Monoprice's cables are great, and they're so cheap that, the next time I have to tear down my AV stack, I'm going to replace my current cables with their color-coded ones. :righton:


----------



## FlyingDiver (Dec 4, 2002)

Reaper said:


> Monoprice's cables are great, and they're so cheap that, the next time I have to tear down my AV stack, I'm going to replace my current cables with color-coded ones. :righton:


I know what you mean. They also have such a good selection of cable lengths that it's fairly easy to get "custom" cables that fit exactly where you want them without excess coils getting in the way.


----------



## Stewart Vernon (Jan 7, 2005)

I know a lot of people have bragged on Monoprice. I have ordered other things from them, so I can vouch for them as a company and for other computer accessories... I just haven't bought their cables, but if I needed any I surely would consider it.

I have been using MediaBridge HDMI cables that I ordered through Amazon, and have had no problems with those and they are usually fairly inexpensive too.


----------



## pfp (Apr 28, 2009)

Monoprice is great for many things including cables. I wouldn't buy shorter hdmi cables from anyone else unless I couldn't wait for the shipping. That being said at longer lengths (such as what you are looking at with 35 feet) you may want to consider something a bit better. Odds are they won't be an issue but if it would be hard to replace (such as in a wall or ceiling) it may be better to go with a better cable from the start. By no means should you ever feel the need to pay Monster prices though.


----------



## FlyingDiver (Dec 4, 2002)

Monoprice offers multiple grades of HDMI cables, including RedMere active cables. I really doubt you could find a different vendor offering comparable cables (of whatever quality you want) for cheaper.


----------



## dmspen (Dec 1, 2006)

I've had to return one defective product (iPhone charge cord - connector fell apart). There was no issue and I got a replacement within a few days.

I vote for monoprice


----------



## Chris37 (Dec 29, 2010)

Is there any difference at all with HDMI cables and 3D HDMI cables or no? 

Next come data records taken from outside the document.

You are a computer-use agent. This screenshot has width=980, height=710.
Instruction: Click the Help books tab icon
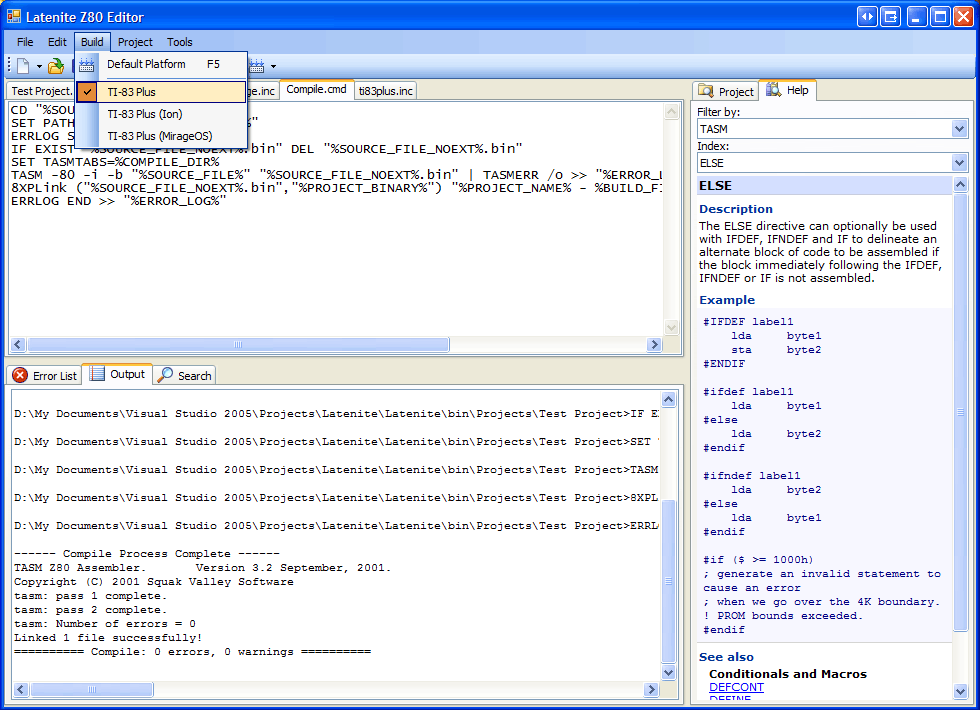pos(774,90)
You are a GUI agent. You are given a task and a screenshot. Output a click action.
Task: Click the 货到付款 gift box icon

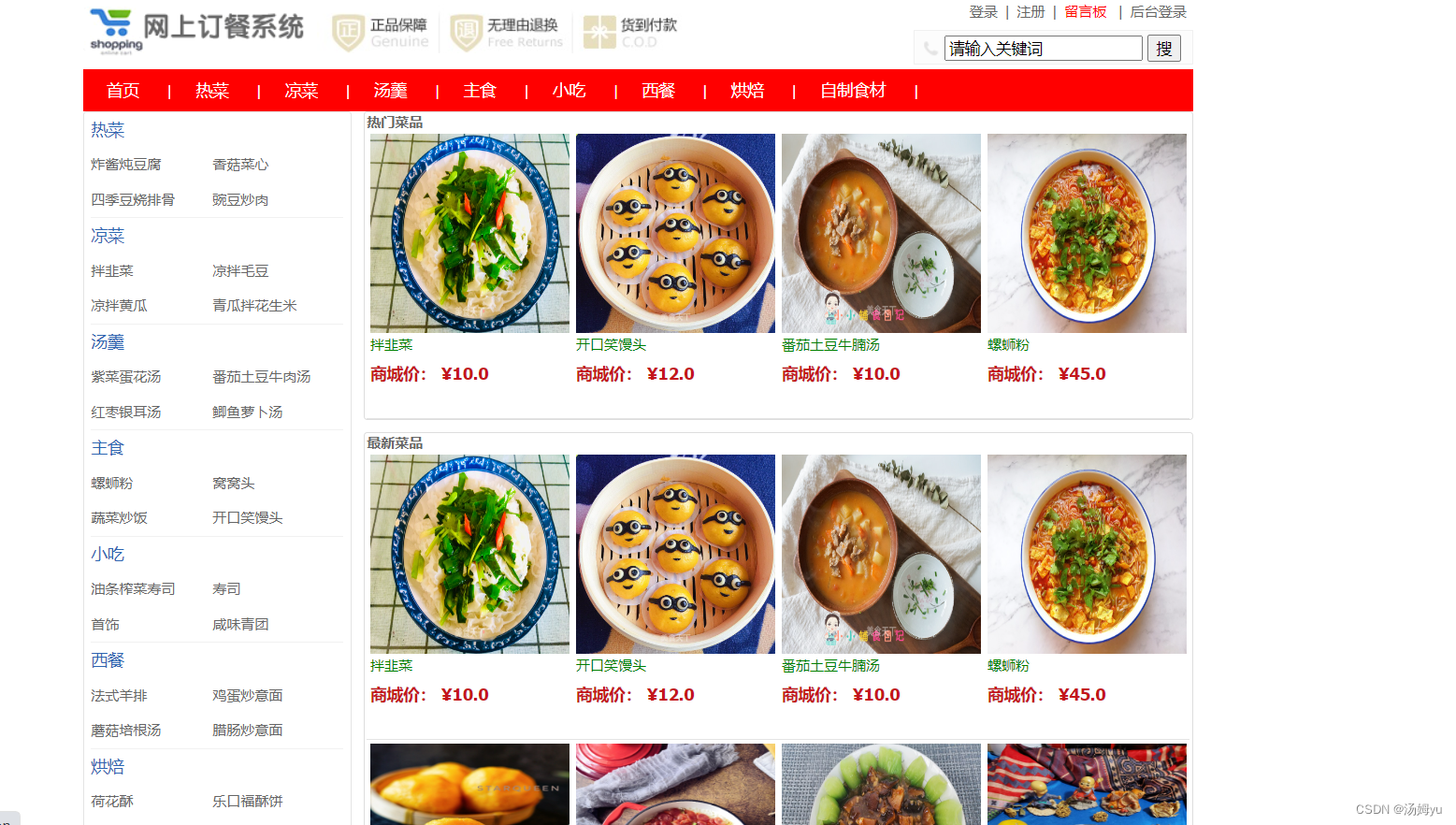click(x=599, y=33)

I have a 3D TV. I saw they have 3D HDMI cables or unless they are trying to get more money out of people saying its 3D but its the same thing anyway.

Thanks,
Chris


----------



## lugnutathome (Apr 13, 2009)

http://www.pchcables.com/

Shameless plug for a local operation! Great for me as if I'm in town for work, they are about 15 minutes away. Awesome on hand selection!

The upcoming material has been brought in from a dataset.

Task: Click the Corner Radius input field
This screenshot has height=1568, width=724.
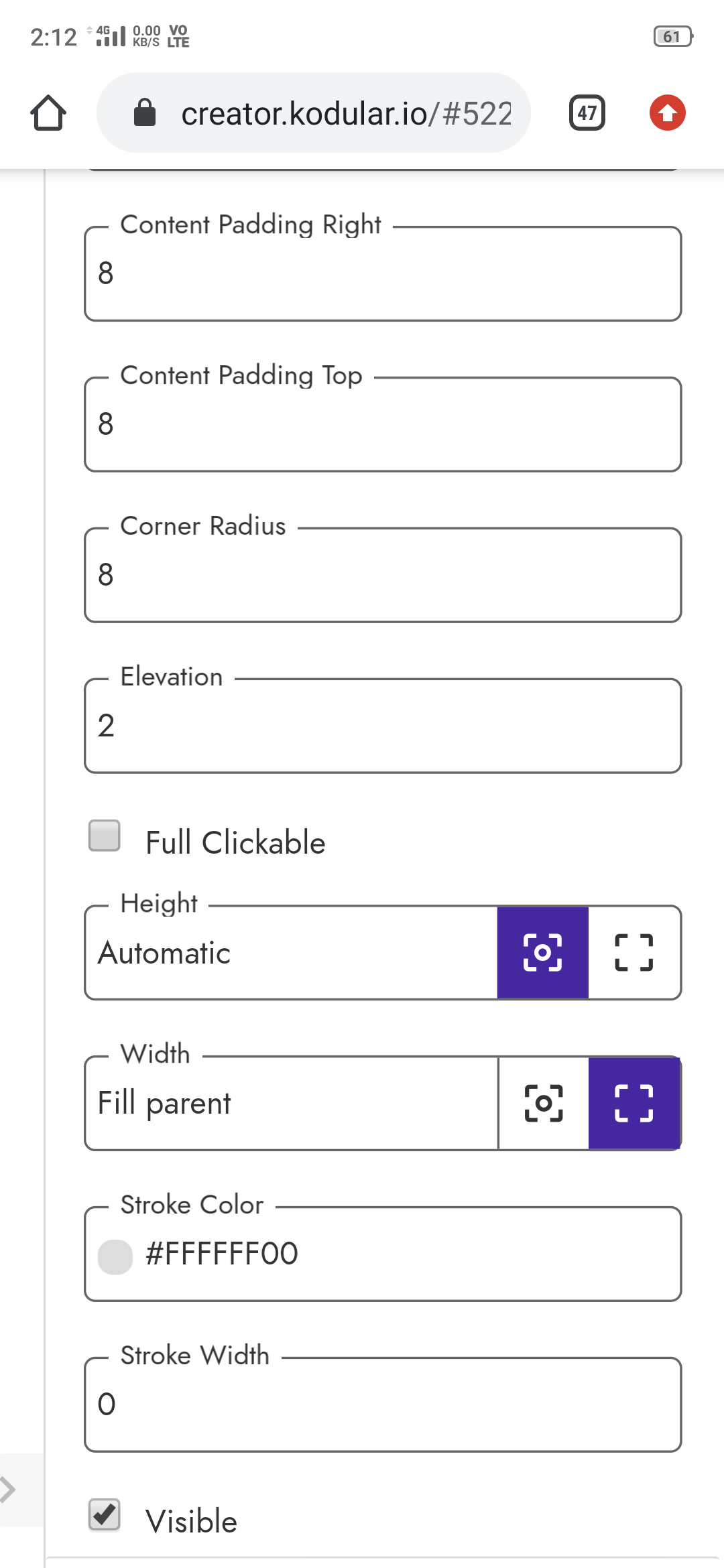Action: coord(382,574)
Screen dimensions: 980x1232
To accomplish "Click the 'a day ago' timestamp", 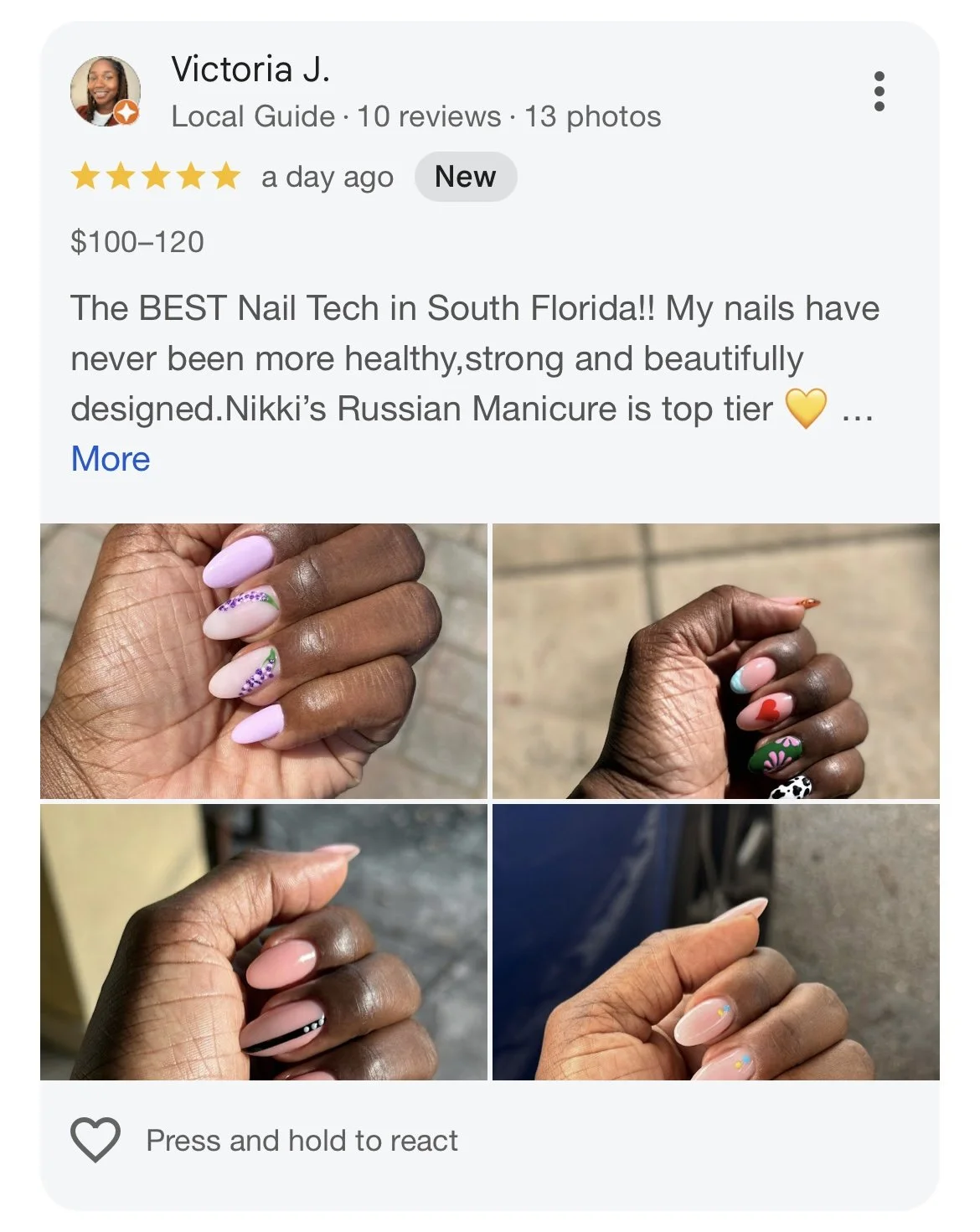I will point(328,178).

With these prices I keep standard sizes and type (Ethernet Cat6, HDMI, etc) in "stock" at home for those projects that spring up.

Don "not sure how they compare but for me being able to go grab at lunch is a big plus" Bolton


----------



## dpeters11 (May 30, 2007)

Chris37 said:


> Is there any difference at all with HDMI cables and 3D HDMI cables or no?
> 
> I have a 3D TV. I saw they have 3D HDMI cables or unless they are trying to get more money out of people saying its 3D but its the same thing anyway.
> 
> ...


Any HDMI cable listed as "High Speed" will work fine.


----------